I’ll say. Throughout that first massage, I continued to be surprised. This, my friends, was no time for sleep. One moment my therapist would be sitting on my butt, and then the next, she’d be asking me to sit up so she could pull and stretch my arms and legs in surprising directions. A couple times, I even had to ask her to go more gently, as she was using quite a lot of force to pull on my limbs. “Thai massages are certainly not gentle, and it is important to note that oftentimes, they can feel unpleasant. But as soon as you tell your therapist that you are feeling any pain, they will decrease the pressure right away,” Pittayakorn says. Thankfully, my therapist did.
Another difference between deep-tissue massage and Thai massage is the clothing situation. For most of the massages I got on my Thailand trip, I actually wore loose-fitting clothes provided by the spa, as opposed to going full-on naked like I do during deep-tissue massages. The outfits were sort of like hospital scrubs—loose cotton tops and drawstring pants. They also provided disposable underwear.
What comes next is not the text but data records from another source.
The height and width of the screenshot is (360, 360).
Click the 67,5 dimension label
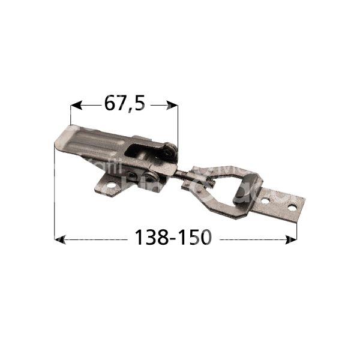(125, 104)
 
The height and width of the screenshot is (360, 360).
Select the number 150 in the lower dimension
(193, 238)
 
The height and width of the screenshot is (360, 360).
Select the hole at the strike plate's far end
(292, 206)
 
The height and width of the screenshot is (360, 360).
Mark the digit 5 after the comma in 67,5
(139, 104)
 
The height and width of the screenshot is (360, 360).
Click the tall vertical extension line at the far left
(55, 192)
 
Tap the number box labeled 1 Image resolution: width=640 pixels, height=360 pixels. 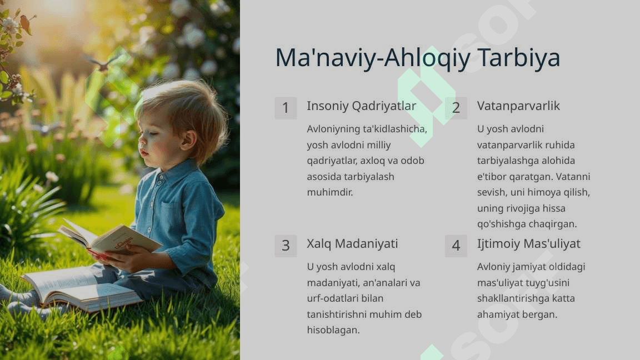click(x=286, y=108)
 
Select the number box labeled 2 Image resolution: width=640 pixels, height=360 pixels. click(x=456, y=108)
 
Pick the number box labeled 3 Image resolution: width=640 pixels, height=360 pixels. click(x=286, y=246)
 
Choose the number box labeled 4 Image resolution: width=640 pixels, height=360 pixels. click(x=456, y=246)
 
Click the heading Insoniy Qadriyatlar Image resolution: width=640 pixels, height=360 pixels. click(x=361, y=106)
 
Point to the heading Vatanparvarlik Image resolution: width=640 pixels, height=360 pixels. click(x=518, y=106)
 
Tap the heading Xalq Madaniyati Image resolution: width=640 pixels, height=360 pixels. click(x=352, y=244)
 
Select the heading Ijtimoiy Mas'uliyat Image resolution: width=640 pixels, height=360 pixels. click(x=528, y=244)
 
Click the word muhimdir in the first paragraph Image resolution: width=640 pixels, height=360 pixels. click(x=330, y=192)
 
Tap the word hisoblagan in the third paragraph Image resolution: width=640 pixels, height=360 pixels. click(x=333, y=330)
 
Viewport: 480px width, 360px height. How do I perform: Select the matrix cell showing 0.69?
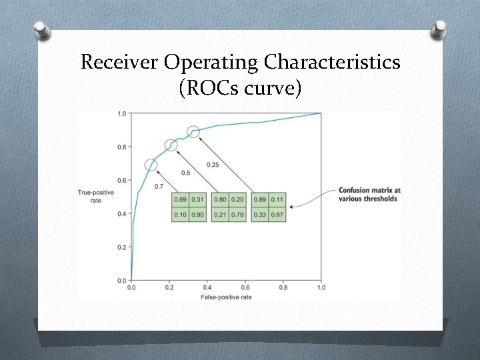(x=180, y=200)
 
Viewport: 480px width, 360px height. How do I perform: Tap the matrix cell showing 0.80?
(x=220, y=200)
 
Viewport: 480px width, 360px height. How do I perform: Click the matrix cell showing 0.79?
(x=237, y=214)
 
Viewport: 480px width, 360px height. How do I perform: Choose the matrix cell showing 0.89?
(x=260, y=200)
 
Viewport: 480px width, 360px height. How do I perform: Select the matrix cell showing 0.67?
(x=277, y=214)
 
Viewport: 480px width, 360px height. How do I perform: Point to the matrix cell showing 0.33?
(x=260, y=214)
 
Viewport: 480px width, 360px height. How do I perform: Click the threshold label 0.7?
(x=159, y=187)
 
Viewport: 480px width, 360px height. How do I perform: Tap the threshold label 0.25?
(x=213, y=165)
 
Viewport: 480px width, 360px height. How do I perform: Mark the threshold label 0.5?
(x=186, y=173)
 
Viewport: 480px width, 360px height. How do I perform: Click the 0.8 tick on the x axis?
(x=283, y=287)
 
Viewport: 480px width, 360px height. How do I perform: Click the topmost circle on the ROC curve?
(x=193, y=131)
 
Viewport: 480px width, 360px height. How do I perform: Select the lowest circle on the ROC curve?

That said, not all of the spas provided clothes, as it really does vary by spa. (They all gave out the disposal underwear, though, so the times I wasn't given clothing, I just wore those.) The Thai massages I’ve gotten since I've been back in New York have been fully clothed, likely because I’ve chosen to go to very traditional Thai spas, like Fifth Avenue Thai Spa in Manhattan.
Although I didn’t fall asleep during that first massage like I usually do, afterward, I felt more relaxed and refreshed than ever.
I’ll admit that because I didn't do any research beforehand on Thai massage or the culture behind it, I was a bit bummed at the start of my first one. Since I didn't know what to expect, there ended up being a big difference between my expectations and reality. But once I got off the table feeling more relaxed and refreshed than usual—thanks to how loose my muscles felt from the intense stretching—I walked out of there a true convert, at once humbled by my initial ignorance and excited for my next treatment.
“The passive stretching in Thai massage is truly wonderful for loosening up the limbs and creating a feeling of freedom in the body,” explains Phoebe Boonkerd, a naturopathic and massage practitioner in Thailand and the director of wellness operations and development at Amatara Wellness Resort, another place where I got a massage. The stretching can be a bit surprising for those who are used to Swedish or deep tissue massages like I was, “but it leaves the receiver feeling extremely relaxed and alive, and it’s also very helpful for tiredness, body stiffness, and muscle soreness,” Boonkerd continues.
There’s some debate in the fitness world about whether or not stretching is truly beneficial for everyone—and what the extent of the benefits are. But I can say that I personally experienced what Boonkerd describes. Thai massage made my muscles feel looser, and after a handful of them, I felt like I could move more freely and with a better range of motion. And as a runner, I really appreciated that.
I’ve been back from Thailand for a couple months now, and I’ve already gotten a few Thai massages in New York. I plan to keep up this new habit in the future. Sure, there are many ways to practice recovery, including foam rolling and other types of sports massages, but it’s nice to know that I can officially add this new player into my rotation.